Resumindo, não são só “eles”, “zooxiitas”, que acham que os testes não se justificam, mas sim todas as pessoas que acreditam que o progresso da ciência só vale a pena se ocorrer de maneira ética.
Sobre a Lei Arouca, é de grande ignorância achar que ela representa algum avanço, pois mesmo dentro da lógica predominante, ela está algumas décadas atrasada: ela não proíbe testes em animais para cosméticos – o que já é proibido em todo o mundo civilizado -, ela não proíbe o uso de animais no ensino – que já é proibido no Reino Unido e na Alemanha há décadas, além de ter sido abolido voluntariamente da grande maioria das instituições de Europa e Estados Unidos, por sua total irrelevância -, como ainda expande a possibilidade destes testes para cursos técnicos de Segundo Grau, o que até então era proibido.

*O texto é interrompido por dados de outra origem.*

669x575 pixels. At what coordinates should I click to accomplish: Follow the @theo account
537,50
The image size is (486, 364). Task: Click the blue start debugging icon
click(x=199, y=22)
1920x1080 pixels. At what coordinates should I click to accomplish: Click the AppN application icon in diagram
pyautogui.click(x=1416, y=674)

Em relação aos custos da experimentação, não vou dizer que é mais barato ou mais caro fazer testes em animais, pois não realizei e desconheço tal estudo, mas posso afirmar que TODAS as universidades do país que não implantam alternativas ao uso de animais em sala de aula usam como desculpa o alto custo das alternativas. Posso afirmar também que, independentemente dos custos, há um status quo econômico a ser mantido na experimentação animal, justamente por ser ela tão complexa, como relatado por V. Sa. – não se esqueça que instituições são formadas por pessoas -: há os funcionários pagos para limpar os biotérios, há as empresas que constroem as gaiolas, há as pessoas que alimentam os bichinhos, há os pesquisadores que recebem suas bolsas de estudo – muitas vezes para realizar pesquisas de relevância questionável -, há os grandes patrocínios para as instituições se manterem e pagarem todos os seus diretores. Portanto, é óbvio que há interesse econômico – ainda que não seja o único – em manter as coisas como estão.

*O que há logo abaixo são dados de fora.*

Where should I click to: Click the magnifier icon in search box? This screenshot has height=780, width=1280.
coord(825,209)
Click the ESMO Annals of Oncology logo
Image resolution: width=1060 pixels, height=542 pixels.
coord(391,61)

Por fim, imagine só, se entre os discordantes das práticas vivisseccionistas há cientistas, e a estes não é permitida qualquer voz no meio acadêmico, ou na imprensa, o que dizer de pessoas “comuns”, que vêem toda essa violência ocorrer contra indivíduos indefesos e percebem que nada está sendo feito para mudar esta realidade. Talvez eles nem sequer entendam os argumentos éticos contrários à experimentação não consentida em indivíduos sencientes, sejam eles humanos ou não, mas sentem a grande injustiça que habita nesta ciência nefasta, que busca seus fins sem se preocupar com os meios utilizados. Quando a violência é institucionalizada é “mal necessário”, quando a força é usada para chamar a atenção para os calabouços da ciência, atacando a ordem constituída, é vandalismo?

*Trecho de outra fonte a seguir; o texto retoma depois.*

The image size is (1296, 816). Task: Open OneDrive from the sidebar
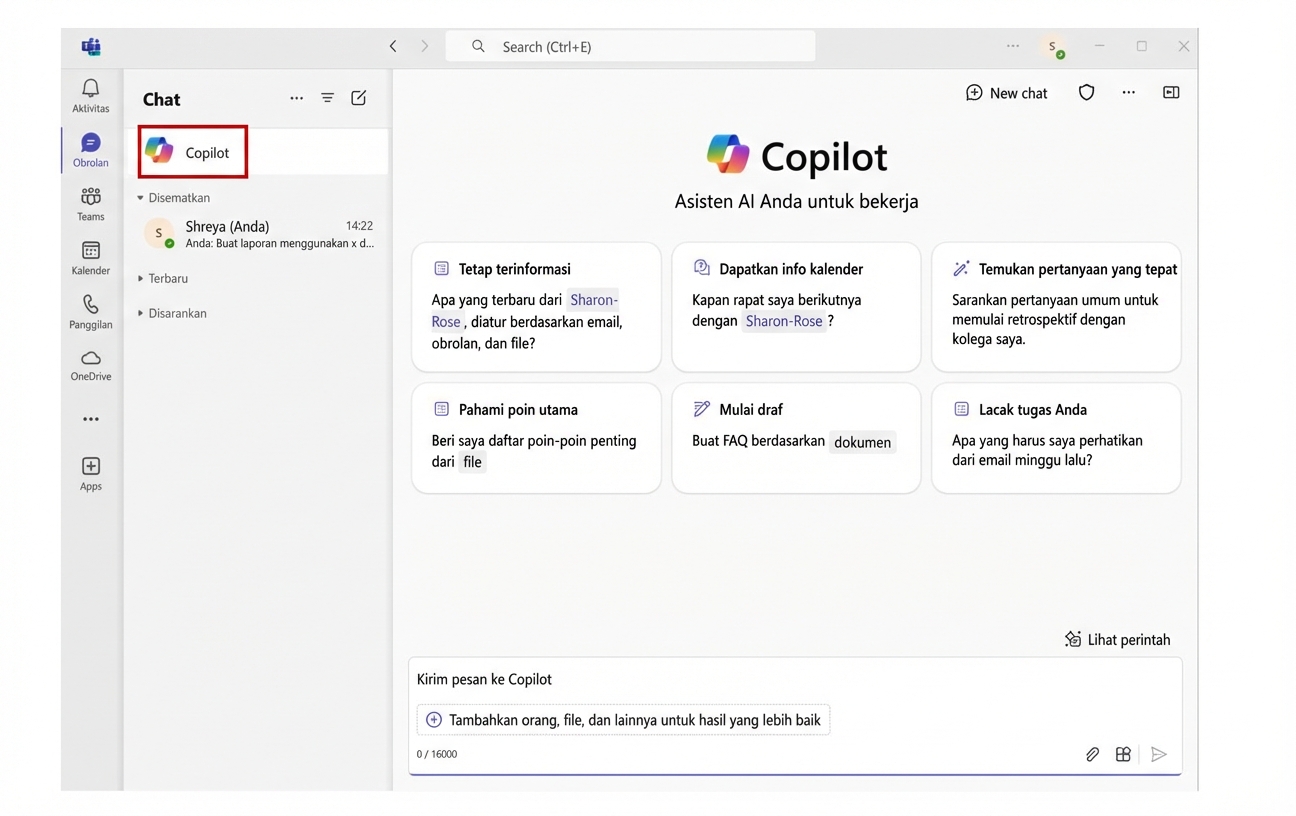[x=90, y=364]
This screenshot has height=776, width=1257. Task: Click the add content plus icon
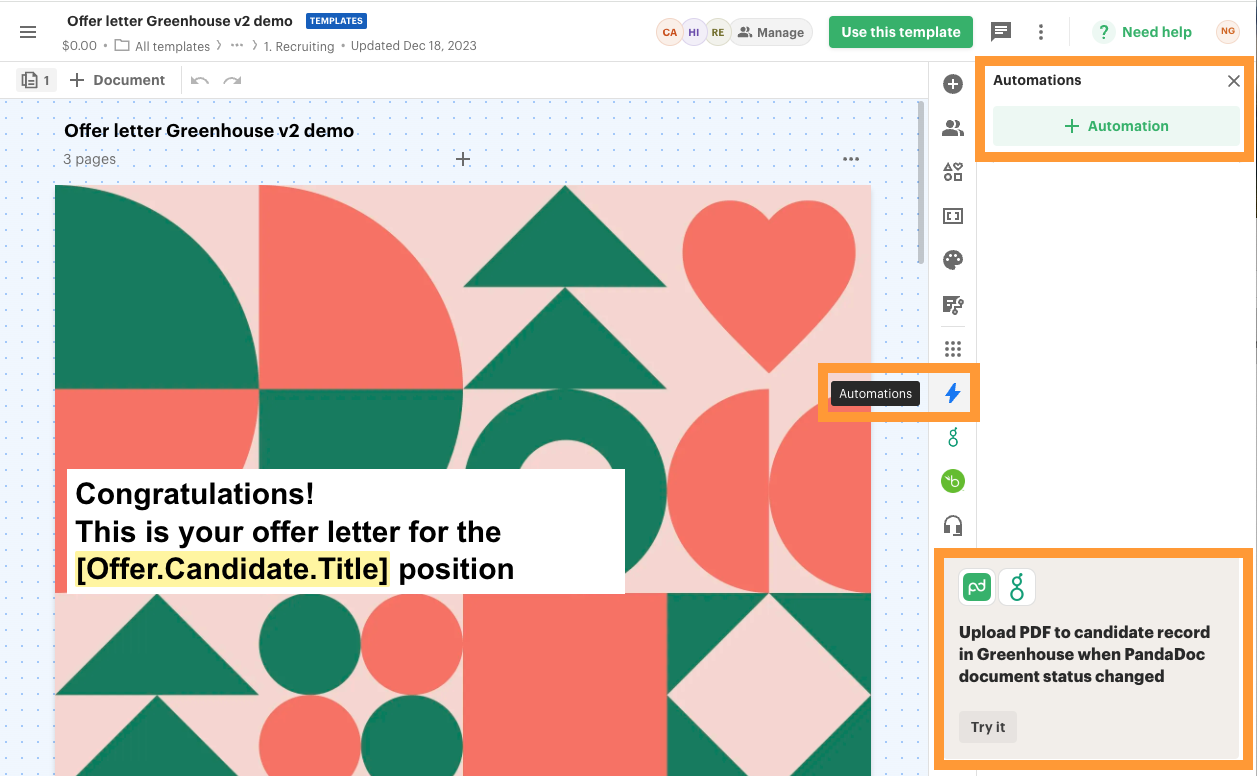[952, 84]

Fui obrigado a deixar a sua pérola mais antiética e obscurantista por último, a famosa justificativa do “animais, criados especificamente para esse fim”.Os negros também eram criados na senzala para serem escravos, e isso não tornava a escravidão menos abominável. Quantas mulheres já não nascem com seu marido predeterminado, com seu futuro fadado a servi-lo. Aliás, se eu tiver um filho com o fim específico de pegar seus órgãos para mim, o senhor me defende com seus argumentos finalistas, Doutor? Que boa idéia, por que não clonar bebês em laboratório para retirar seus órgãos para transplante, ou testar novas drogas neles, afinal “eles terão nascido com essa finalidade específica”. Meu Deus, Doutor Octávio, se assim posso chamá-lo, veja até onde seu Vossas colocações nos trouxeram!
Uma espécie que quer ser salva por esses meios, não merece ser salva.